Rating agencies are also looking at how their methodologies may change as a result of this crisis. A lot of forward-looking discussions are based on what has happened in the last 10 years – a period in which there have not been any stress events.

GAAL This is exactly right. At this point in time there is nothing flowing through in the data or methodology for what losses may look like in certain asset classes. COVID-19 overlays to methodology could be put in place and give extra protection for investors.

Zaunmayr What workstreams does the ASF have that have either been on hold during the crisis or delayed by it? What are the prospects for starting again and thus advancing industry evolution?

DALTON Two are particularly relevant. We have restarted our engagement with the Australian Securities Exchange (ASX) because we have an interest in working with the exchange to extract and use the data on trading activity it has in Austraclear. This could provide information and metrics around secondary trading of securitisation notes.

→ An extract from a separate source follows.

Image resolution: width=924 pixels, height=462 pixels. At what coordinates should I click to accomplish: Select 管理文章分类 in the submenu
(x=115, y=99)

The ASX has spent a couple of years establishing a sophisticated data platform. One of the challenges is that the data record changes of ownership but do not necessarily store ratings and other information that would be useful for the securitisation market.

This workstream is ongoing and we are doing what we can to progress it, including complementing data from the ASX with data from other providers. The topic of secondary-market liquidity often comes up in this industry so we are doing what we can to provide an empirical assessment as opposed to just having an anecdotal view.

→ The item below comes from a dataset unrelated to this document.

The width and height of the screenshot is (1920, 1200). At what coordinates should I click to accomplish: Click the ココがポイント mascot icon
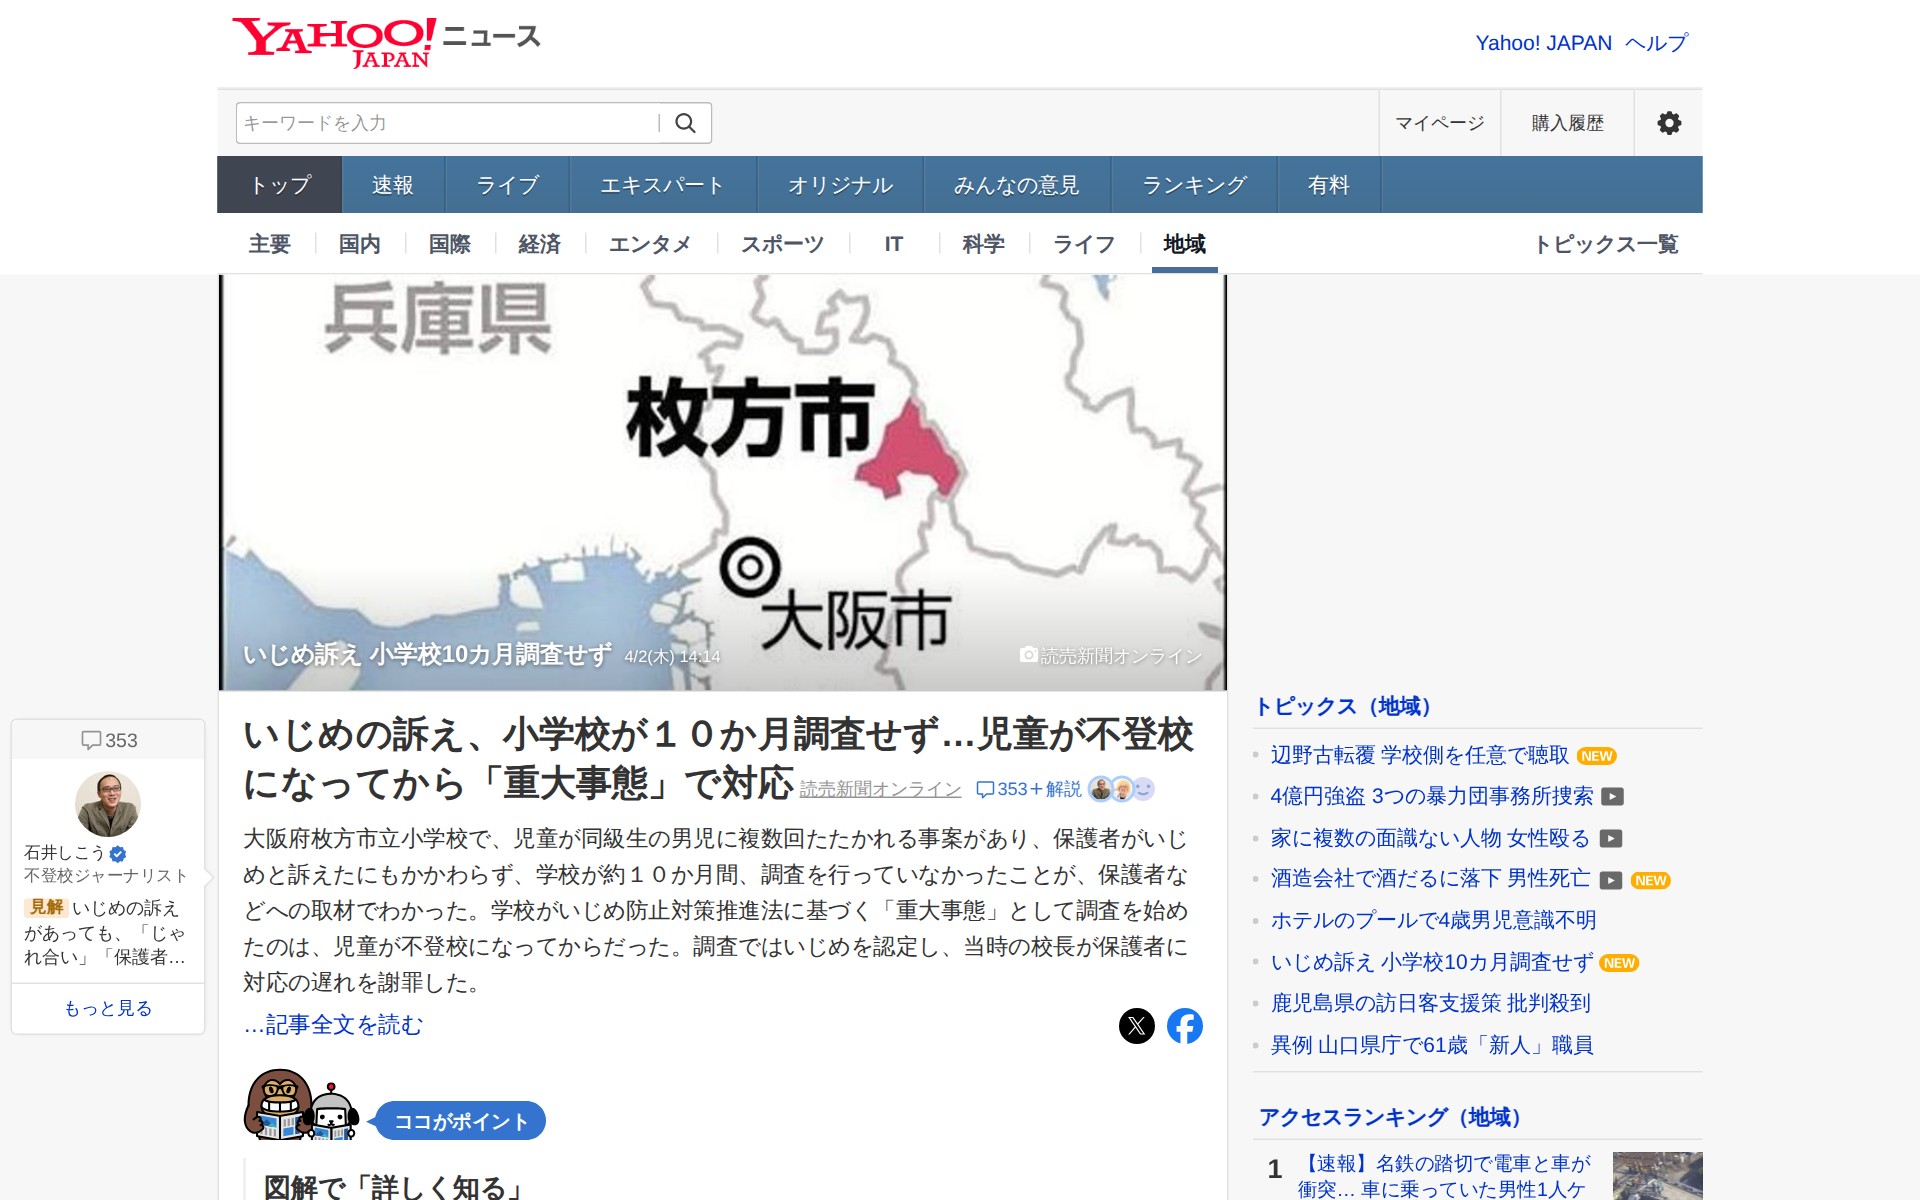coord(301,1106)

A second workstream that is likely to stay on hold for longer is one where we engaged the AOFM to work together on established standards and common data reporting for SME receivables.

I think this will be important for the future. If we can establish standards and guidelines for what data should be captured for SME receivables it will help the asset class become familiar and acceptable to a wider base of investors. This is unlikely to restart before 2021, but it is still on our agenda.